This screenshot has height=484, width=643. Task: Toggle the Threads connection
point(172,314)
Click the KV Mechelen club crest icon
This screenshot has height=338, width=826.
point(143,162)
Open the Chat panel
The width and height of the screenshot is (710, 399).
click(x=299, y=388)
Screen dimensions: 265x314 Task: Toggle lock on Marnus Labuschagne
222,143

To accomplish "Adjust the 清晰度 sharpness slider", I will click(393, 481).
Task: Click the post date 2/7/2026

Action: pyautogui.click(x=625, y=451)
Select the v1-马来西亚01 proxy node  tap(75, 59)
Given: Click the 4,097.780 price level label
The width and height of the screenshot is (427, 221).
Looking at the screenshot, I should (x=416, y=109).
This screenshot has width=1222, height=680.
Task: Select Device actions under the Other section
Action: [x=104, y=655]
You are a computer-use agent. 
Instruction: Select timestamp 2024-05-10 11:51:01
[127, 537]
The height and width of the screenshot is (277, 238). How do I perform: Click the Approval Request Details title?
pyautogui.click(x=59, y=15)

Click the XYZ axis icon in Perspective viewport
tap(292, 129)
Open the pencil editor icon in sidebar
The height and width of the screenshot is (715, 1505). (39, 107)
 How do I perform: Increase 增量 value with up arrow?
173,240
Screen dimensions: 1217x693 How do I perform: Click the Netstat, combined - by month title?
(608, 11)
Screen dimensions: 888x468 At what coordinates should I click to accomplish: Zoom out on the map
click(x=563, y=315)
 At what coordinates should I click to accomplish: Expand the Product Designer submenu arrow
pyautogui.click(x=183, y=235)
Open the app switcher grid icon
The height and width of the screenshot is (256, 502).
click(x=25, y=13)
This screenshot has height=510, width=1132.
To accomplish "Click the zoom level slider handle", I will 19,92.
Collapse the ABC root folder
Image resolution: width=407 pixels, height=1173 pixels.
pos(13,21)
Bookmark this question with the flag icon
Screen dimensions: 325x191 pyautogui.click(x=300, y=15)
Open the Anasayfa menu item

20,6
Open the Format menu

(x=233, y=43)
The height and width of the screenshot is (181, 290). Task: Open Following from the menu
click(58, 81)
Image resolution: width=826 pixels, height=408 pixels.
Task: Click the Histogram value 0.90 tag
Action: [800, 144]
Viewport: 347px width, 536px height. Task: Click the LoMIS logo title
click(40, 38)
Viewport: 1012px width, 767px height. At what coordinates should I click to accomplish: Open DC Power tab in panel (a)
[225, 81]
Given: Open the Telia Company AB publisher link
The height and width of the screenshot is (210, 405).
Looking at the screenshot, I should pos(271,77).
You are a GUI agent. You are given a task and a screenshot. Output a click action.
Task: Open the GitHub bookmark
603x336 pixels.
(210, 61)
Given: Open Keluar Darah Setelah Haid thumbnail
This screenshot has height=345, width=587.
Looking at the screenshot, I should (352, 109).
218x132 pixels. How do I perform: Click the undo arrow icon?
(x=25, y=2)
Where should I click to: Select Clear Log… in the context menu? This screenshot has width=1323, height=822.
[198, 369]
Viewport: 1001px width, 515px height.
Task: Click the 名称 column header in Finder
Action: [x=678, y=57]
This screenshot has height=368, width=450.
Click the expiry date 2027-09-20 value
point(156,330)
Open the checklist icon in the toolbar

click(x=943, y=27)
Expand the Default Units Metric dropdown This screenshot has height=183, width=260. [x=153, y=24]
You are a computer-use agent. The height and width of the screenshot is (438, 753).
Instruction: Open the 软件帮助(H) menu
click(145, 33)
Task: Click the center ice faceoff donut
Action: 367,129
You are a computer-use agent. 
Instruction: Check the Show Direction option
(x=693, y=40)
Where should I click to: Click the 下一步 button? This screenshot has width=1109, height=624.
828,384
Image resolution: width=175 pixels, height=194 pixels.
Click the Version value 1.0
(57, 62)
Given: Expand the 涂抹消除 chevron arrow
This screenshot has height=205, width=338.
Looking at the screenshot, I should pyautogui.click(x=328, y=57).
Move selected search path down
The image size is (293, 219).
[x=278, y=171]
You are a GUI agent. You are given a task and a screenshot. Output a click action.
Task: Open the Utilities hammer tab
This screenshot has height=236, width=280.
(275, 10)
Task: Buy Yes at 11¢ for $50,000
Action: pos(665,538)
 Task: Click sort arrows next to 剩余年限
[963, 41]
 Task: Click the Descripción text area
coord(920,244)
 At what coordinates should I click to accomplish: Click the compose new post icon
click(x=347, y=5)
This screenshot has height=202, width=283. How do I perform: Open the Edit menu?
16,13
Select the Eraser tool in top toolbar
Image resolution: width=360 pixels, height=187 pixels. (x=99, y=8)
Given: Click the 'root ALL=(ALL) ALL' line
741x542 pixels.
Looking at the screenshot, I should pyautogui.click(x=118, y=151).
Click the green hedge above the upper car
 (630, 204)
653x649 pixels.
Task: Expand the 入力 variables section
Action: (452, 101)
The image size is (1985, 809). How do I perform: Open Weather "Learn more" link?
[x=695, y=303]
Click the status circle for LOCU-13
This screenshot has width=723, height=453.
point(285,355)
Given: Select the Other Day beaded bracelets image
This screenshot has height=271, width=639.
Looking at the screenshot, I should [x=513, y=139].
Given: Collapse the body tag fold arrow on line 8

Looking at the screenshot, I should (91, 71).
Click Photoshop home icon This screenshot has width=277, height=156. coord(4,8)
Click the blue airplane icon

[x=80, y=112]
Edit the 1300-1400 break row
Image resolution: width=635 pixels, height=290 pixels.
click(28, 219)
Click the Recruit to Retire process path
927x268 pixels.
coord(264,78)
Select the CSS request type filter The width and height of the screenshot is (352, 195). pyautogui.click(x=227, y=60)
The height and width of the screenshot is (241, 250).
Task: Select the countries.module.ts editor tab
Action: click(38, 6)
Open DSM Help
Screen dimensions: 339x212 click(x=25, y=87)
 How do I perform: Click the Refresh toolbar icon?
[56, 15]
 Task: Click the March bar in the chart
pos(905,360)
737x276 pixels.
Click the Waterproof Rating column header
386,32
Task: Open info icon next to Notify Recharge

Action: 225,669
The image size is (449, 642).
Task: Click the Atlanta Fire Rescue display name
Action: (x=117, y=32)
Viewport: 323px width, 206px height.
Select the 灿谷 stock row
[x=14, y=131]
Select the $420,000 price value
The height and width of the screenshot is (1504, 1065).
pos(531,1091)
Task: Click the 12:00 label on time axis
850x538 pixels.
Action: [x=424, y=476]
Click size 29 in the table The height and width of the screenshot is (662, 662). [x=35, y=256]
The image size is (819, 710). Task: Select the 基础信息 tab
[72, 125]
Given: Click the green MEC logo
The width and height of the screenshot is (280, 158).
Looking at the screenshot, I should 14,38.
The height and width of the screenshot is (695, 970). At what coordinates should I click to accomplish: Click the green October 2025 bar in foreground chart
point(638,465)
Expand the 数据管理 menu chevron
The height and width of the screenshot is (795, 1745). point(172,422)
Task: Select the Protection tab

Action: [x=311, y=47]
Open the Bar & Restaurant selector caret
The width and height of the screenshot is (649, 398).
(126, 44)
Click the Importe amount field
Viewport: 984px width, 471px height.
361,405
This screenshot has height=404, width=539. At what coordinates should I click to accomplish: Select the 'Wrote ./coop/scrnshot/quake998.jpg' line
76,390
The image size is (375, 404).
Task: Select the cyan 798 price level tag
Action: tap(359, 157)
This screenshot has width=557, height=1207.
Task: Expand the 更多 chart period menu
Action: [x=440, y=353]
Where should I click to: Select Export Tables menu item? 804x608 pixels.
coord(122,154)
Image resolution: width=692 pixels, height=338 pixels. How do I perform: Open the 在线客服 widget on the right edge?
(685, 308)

*AIM OF THE TASK:*
Would you restate each line of the material above word for word?

*EXPECTED ANSWER:*
This screenshot has height=484, width=643. Task: Toggle the Threads connection
point(172,314)
Click the KV Mechelen club crest icon
This screenshot has height=338, width=826.
point(143,162)
Open the Chat panel
The width and height of the screenshot is (710, 399).
click(x=299, y=388)
Screen dimensions: 265x314 Task: Toggle lock on Marnus Labuschagne
222,143

To accomplish "Adjust the 清晰度 sharpness slider", I will click(393, 481).
Task: Click the post date 2/7/2026

Action: pyautogui.click(x=625, y=451)
Select the v1-马来西亚01 proxy node  tap(75, 59)
Given: Click the 4,097.780 price level label
The width and height of the screenshot is (427, 221).
Looking at the screenshot, I should (x=416, y=109).
This screenshot has width=1222, height=680.
Task: Select Device actions under the Other section
Action: [x=104, y=655]
You are a computer-use agent. 
Instruction: Select timestamp 2024-05-10 11:51:01
[127, 537]
The height and width of the screenshot is (277, 238). How do I perform: Click the Approval Request Details title?
pyautogui.click(x=59, y=15)

Click the XYZ axis icon in Perspective viewport
tap(292, 129)
Open the pencil editor icon in sidebar
The height and width of the screenshot is (715, 1505). (39, 107)
 How do I perform: Increase 增量 value with up arrow?
173,240
Screen dimensions: 1217x693 How do I perform: Click the Netstat, combined - by month title?
(608, 11)
Screen dimensions: 888x468 At what coordinates should I click to accomplish: Zoom out on the map
click(x=563, y=315)
 At what coordinates should I click to accomplish: Expand the Product Designer submenu arrow
pyautogui.click(x=183, y=235)
Open the app switcher grid icon
The height and width of the screenshot is (256, 502).
click(x=25, y=13)
This screenshot has height=510, width=1132.
To accomplish "Click the zoom level slider handle", I will 19,92.
Collapse the ABC root folder
Image resolution: width=407 pixels, height=1173 pixels.
pos(13,21)
Bookmark this question with the flag icon
Screen dimensions: 325x191 pyautogui.click(x=300, y=15)
Open the Anasayfa menu item

20,6
Open the Format menu

(x=233, y=43)
The height and width of the screenshot is (181, 290). Task: Open Following from the menu
click(58, 81)
Image resolution: width=826 pixels, height=408 pixels.
Task: Click the Histogram value 0.90 tag
Action: [800, 144]
Viewport: 347px width, 536px height. Task: Click the LoMIS logo title
click(40, 38)
Viewport: 1012px width, 767px height. At what coordinates should I click to accomplish: Open DC Power tab in panel (a)
[225, 81]
Given: Open the Telia Company AB publisher link
The height and width of the screenshot is (210, 405).
Looking at the screenshot, I should pos(271,77).
You are a GUI agent. You are given a task and a screenshot. Output a click action.
Task: Open the GitHub bookmark
603x336 pixels.
(210, 61)
Given: Open Keluar Darah Setelah Haid thumbnail
This screenshot has height=345, width=587.
Looking at the screenshot, I should (352, 109).
218x132 pixels. How do I perform: Click the undo arrow icon?
(x=25, y=2)
Where should I click to: Select Clear Log… in the context menu? This screenshot has width=1323, height=822.
[198, 369]
Viewport: 1001px width, 515px height.
Task: Click the 名称 column header in Finder
Action: [x=678, y=57]
This screenshot has height=368, width=450.
Click the expiry date 2027-09-20 value
point(156,330)
Open the checklist icon in the toolbar

click(x=943, y=27)
Expand the Default Units Metric dropdown This screenshot has height=183, width=260. [x=153, y=24]
You are a computer-use agent. The height and width of the screenshot is (438, 753).
Instruction: Open the 软件帮助(H) menu
click(145, 33)
Task: Click the center ice faceoff donut
Action: 367,129
You are a computer-use agent. 
Instruction: Check the Show Direction option
(x=693, y=40)
Where should I click to: Click the 下一步 button? This screenshot has width=1109, height=624.
828,384
Image resolution: width=175 pixels, height=194 pixels.
Click the Version value 1.0
(57, 62)
Given: Expand the 涂抹消除 chevron arrow
This screenshot has height=205, width=338.
Looking at the screenshot, I should pyautogui.click(x=328, y=57).
Move selected search path down
The image size is (293, 219).
[x=278, y=171]
You are a GUI agent. You are given a task and a screenshot. Output a click action.
Task: Open the Utilities hammer tab
This screenshot has height=236, width=280.
(275, 10)
Task: Buy Yes at 11¢ for $50,000
Action: pos(665,538)
 Task: Click sort arrows next to 剩余年限
[963, 41]
 Task: Click the Descripción text area
coord(920,244)
 At what coordinates should I click to accomplish: Click the compose new post icon
click(x=347, y=5)
This screenshot has height=202, width=283. How do I perform: Open the Edit menu?
16,13
Select the Eraser tool in top toolbar
Image resolution: width=360 pixels, height=187 pixels. (x=99, y=8)
Given: Click the 'root ALL=(ALL) ALL' line
741x542 pixels.
Looking at the screenshot, I should pyautogui.click(x=118, y=151).
Click the green hedge above the upper car
 (630, 204)
653x649 pixels.
Task: Expand the 入力 variables section
Action: (452, 101)
The image size is (1985, 809). How do I perform: Open Weather "Learn more" link?
[x=695, y=303]
Click the status circle for LOCU-13
This screenshot has width=723, height=453.
point(285,355)
Given: Select the Other Day beaded bracelets image
This screenshot has height=271, width=639.
Looking at the screenshot, I should [x=513, y=139].
Given: Collapse the body tag fold arrow on line 8

Looking at the screenshot, I should (91, 71).
Click Photoshop home icon This screenshot has width=277, height=156. coord(4,8)
Click the blue airplane icon

[x=80, y=112]
Edit the 1300-1400 break row
Image resolution: width=635 pixels, height=290 pixels.
click(28, 219)
Click the Recruit to Retire process path
927x268 pixels.
coord(264,78)
Select the CSS request type filter The width and height of the screenshot is (352, 195). pyautogui.click(x=227, y=60)
The height and width of the screenshot is (241, 250).
Task: Select the countries.module.ts editor tab
Action: click(38, 6)
Open DSM Help
Screen dimensions: 339x212 click(x=25, y=87)
 How do I perform: Click the Refresh toolbar icon?
[56, 15]
 Task: Click the March bar in the chart
pos(905,360)
737x276 pixels.
Click the Waterproof Rating column header
386,32
Task: Open info icon next to Notify Recharge

Action: 225,669
The image size is (449, 642).
Task: Click the Atlanta Fire Rescue display name
Action: (x=117, y=32)
Viewport: 323px width, 206px height.
Select the 灿谷 stock row
[x=14, y=131]
Select the $420,000 price value
The height and width of the screenshot is (1504, 1065).
pos(531,1091)
Task: Click the 12:00 label on time axis
850x538 pixels.
Action: [x=424, y=476]
Click size 29 in the table The height and width of the screenshot is (662, 662). [x=35, y=256]
The image size is (819, 710). Task: Select the 基础信息 tab
[72, 125]
Given: Click the green MEC logo
The width and height of the screenshot is (280, 158).
Looking at the screenshot, I should 14,38.
The height and width of the screenshot is (695, 970). At what coordinates should I click to accomplish: Click the green October 2025 bar in foreground chart
point(638,465)
Expand the 数据管理 menu chevron
The height and width of the screenshot is (795, 1745). point(172,422)
Task: Select the Protection tab

Action: [x=311, y=47]
Open the Bar & Restaurant selector caret
The width and height of the screenshot is (649, 398).
(126, 44)
Click the Importe amount field
Viewport: 984px width, 471px height.
361,405
This screenshot has height=404, width=539. At what coordinates should I click to accomplish: Select the 'Wrote ./coop/scrnshot/quake998.jpg' line
76,390
The image size is (375, 404).
Task: Select the cyan 798 price level tag
Action: tap(359, 157)
This screenshot has width=557, height=1207.
Task: Expand the 更多 chart period menu
Action: [x=440, y=353]
Where should I click to: Select Export Tables menu item? 804x608 pixels.
coord(122,154)
Image resolution: width=692 pixels, height=338 pixels. How do I perform: Open the 在线客服 widget on the right edge?
(685, 308)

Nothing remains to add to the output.